Hi a quick update on the latest Gold cycle which kicked off last week. According to the EGM Gold Model last week's price action *does* qualify as a bona-fide breakout into a positive cycle, albeit muted by the usual coordinated takedowns (eg in the quiet Friday after hours markets). Referring to one of Mr T's charts:
http://www.tfmetalsreport.com/sites/default/files/users/u2/4-16amgoldd.jpg
Referencing this chart, the EGM breakout took place mid-week (withint the usual 2-3 days variance) within the parallel trading channel defined as:
Bottom of the channel: draw a straight line across the 3 consecutive upturns dated late Feb, early March and about a week later
Top of the channel (ie where Gold busted out of the channel last week) - 2 points defined as late Feb and early March with - and this is technically correct - the b/o on the third thrust out of the channel.

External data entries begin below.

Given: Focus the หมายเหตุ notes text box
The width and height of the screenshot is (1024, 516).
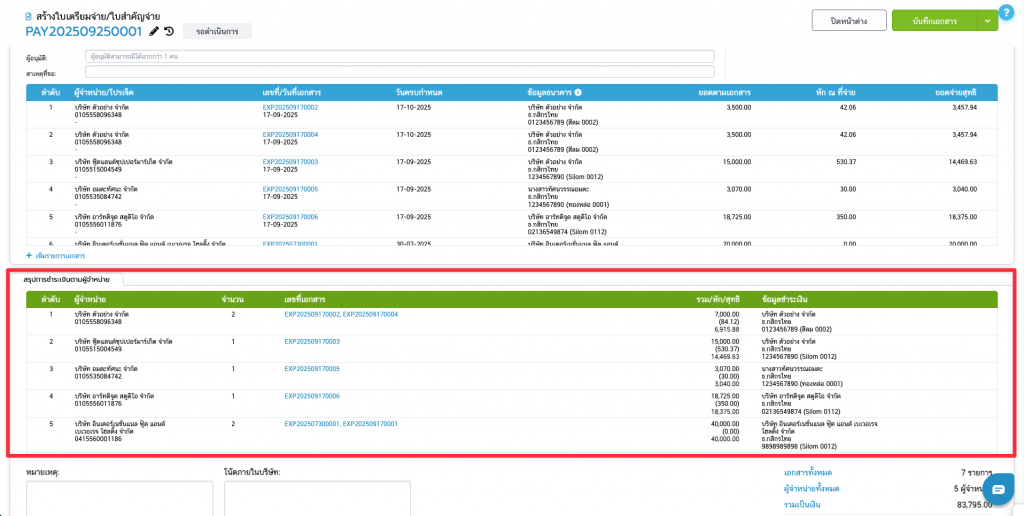Looking at the screenshot, I should tap(118, 497).
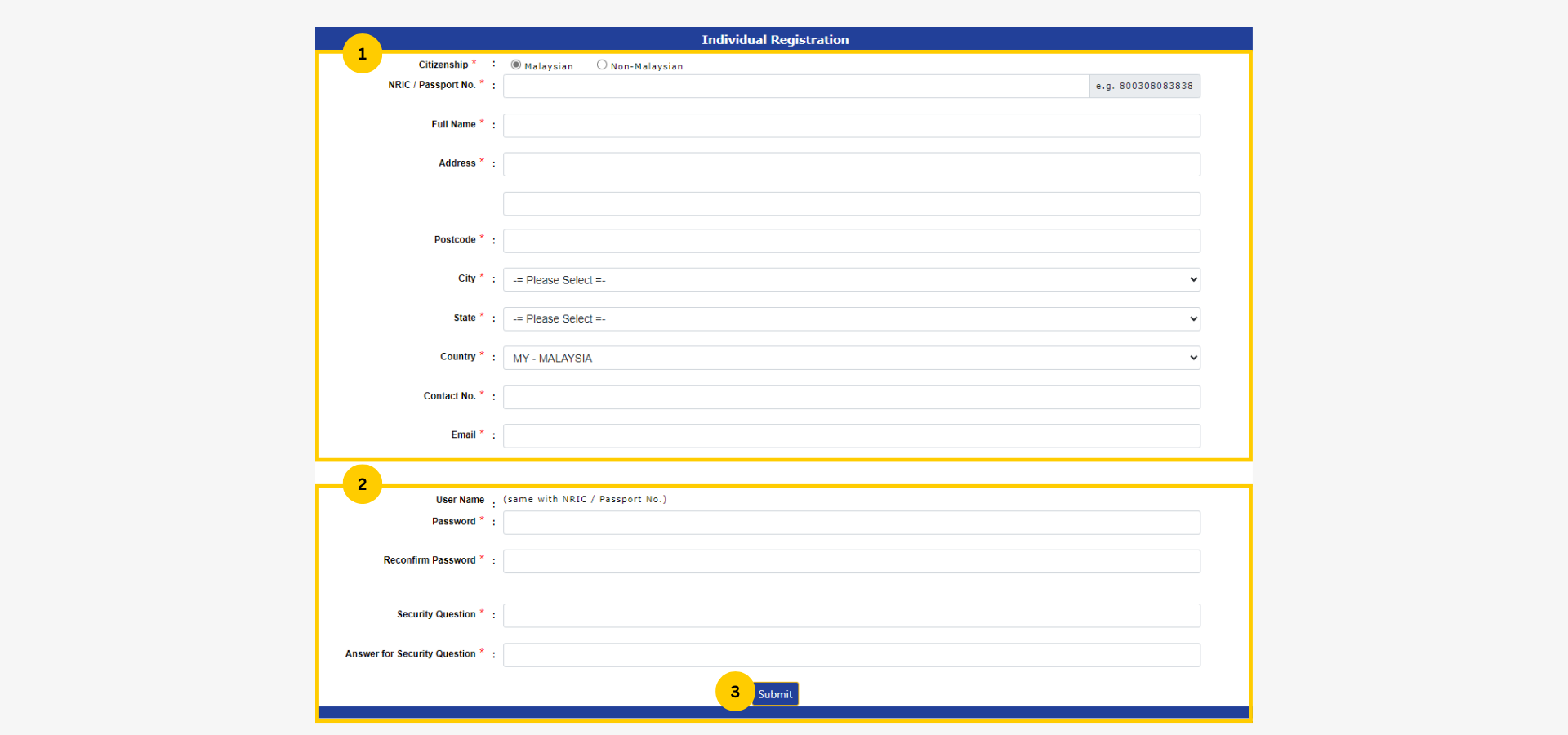Click the second Address input line

pyautogui.click(x=850, y=203)
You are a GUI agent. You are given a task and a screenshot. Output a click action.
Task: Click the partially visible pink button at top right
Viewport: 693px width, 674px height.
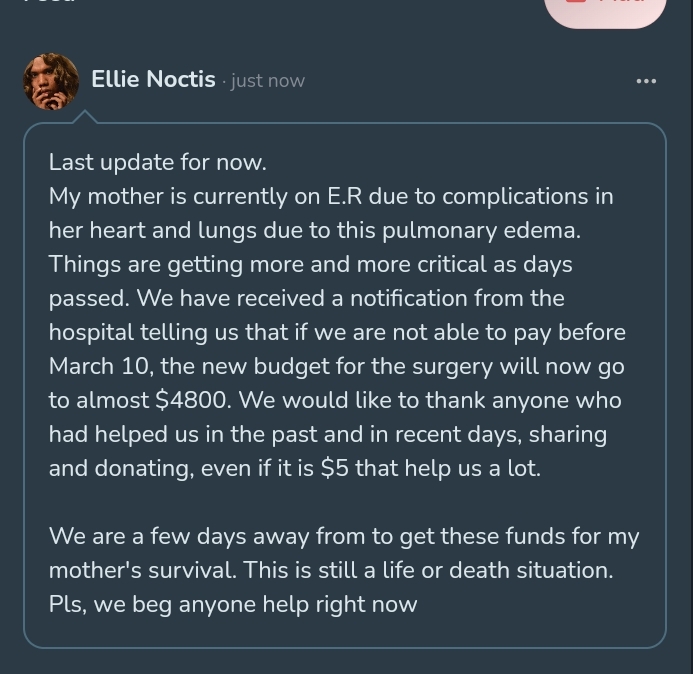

Since then the PG has given back ground but this is nothing more than a bullish classic retrace from the b/o point. Nothing to worry about here as Uncle Jimmy has wisely counselled. My take is Gold hit bottom today at $1640ish and heads higher in the week ahead. I don't expect any spectacular upside through the remainder of this cycle. The best is yet to come afterwards beginning June - a date that should ring familiar to Sinclair's followers.